**EXTRACTED TEXT**

Washington, D.C. 20549

 

FORM 8-K

 

CURRENT REPORT
Pursuant to Section 13 or 15(d) of The Securities Exchange Act of 1934

 

Date of Report (Date of earliest event reported):  June 2, 2014

 

BANCORP OF NEW JERSEY, INC.

(Exact name of registrant as specified in its charter)

 

NEW JERSEY

(State or other jurisdiction
of incorporation)

 

001-34089

(Commission File Number)

 

20-8444387

(I.R.S. Employer
Identification No.)

 

1365 Palisade Ave, Fort Lee, New Jersey 07024

(Address of principal executive offices) (Zip code)

 

(201) 944-8600

(Registrant’s telephone number, including area code)

 

Check the appropriate box below if the Form 8-K is intended to simultaneously satisfy the filing obligation of the registrant under any of the following provisions:

 

o

Written communications pursuant to Rule 425 under the Securities Act

o

Soliciting material pursuant to Rule 14a-12 under the Exchange Act

o

Pre-commencement communications pursuant to Rule 14d-2(b) under the Exchange Act

o

Pre-commencement communications pursuant to Rule 13e-4(c) under the Exchange Act

 

 

 



 

Item 5.02                                           Departure of Directors or Certain Officers; Election of Directors; Appointment of Certain Officers; Compensatory Arrangements of Certain Officers.

**TO-DO LIST**
a. On the Form 8-K cover page, what is the registrant's telephone number?
b. Reproduce the Form 8-K cover page from "(Commission File Number)" up to and including "offices) (Zip code)", substituting "Englewood Cliffs" for "Fort Lee".

**RECORD LIST**
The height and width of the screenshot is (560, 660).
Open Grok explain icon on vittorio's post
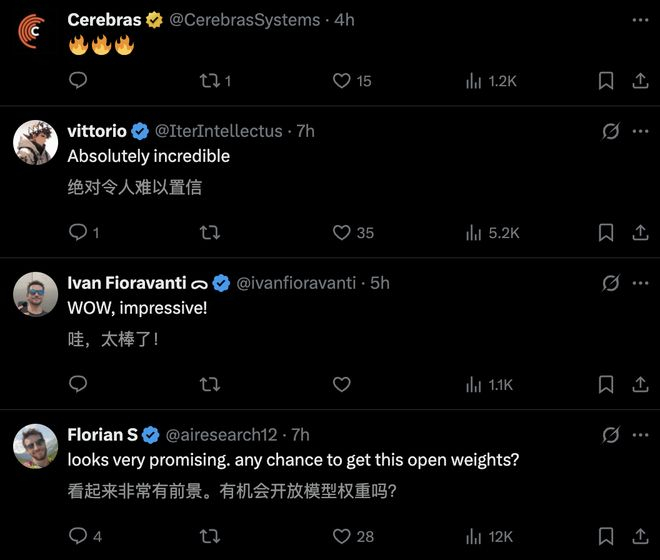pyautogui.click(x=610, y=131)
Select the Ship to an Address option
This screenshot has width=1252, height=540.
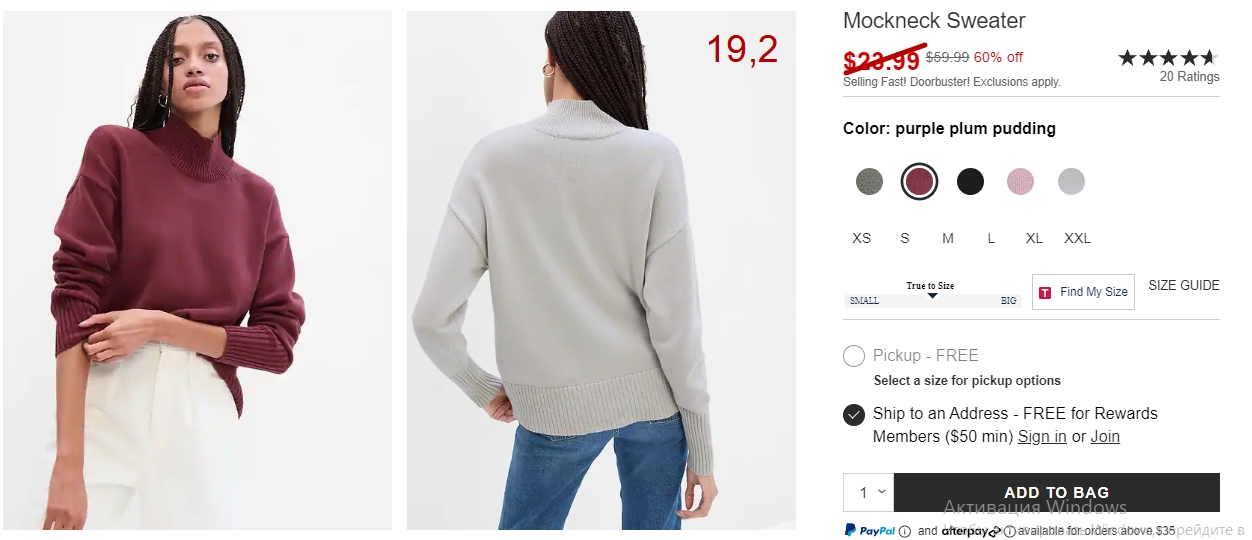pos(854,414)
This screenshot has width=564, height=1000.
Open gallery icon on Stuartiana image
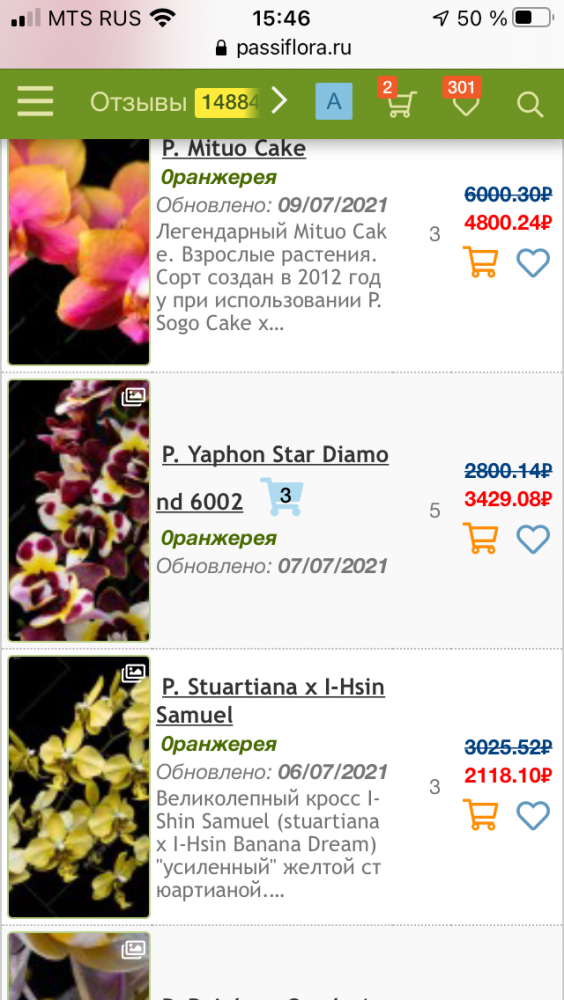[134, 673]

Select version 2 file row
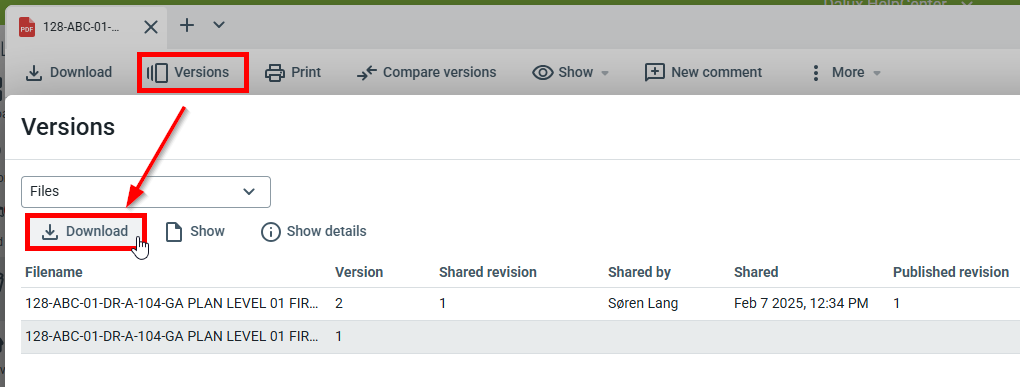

**FULL SOLUTIONS**
a. (201) 944-8600

b.
(Commission File Number)

 

20-8444387

(I.R.S. Employer
Identification No.)

 

1365 Palisade Ave, Englewood Cliffs, New Jersey 07024

(Address of principal executive offices) (Zip code)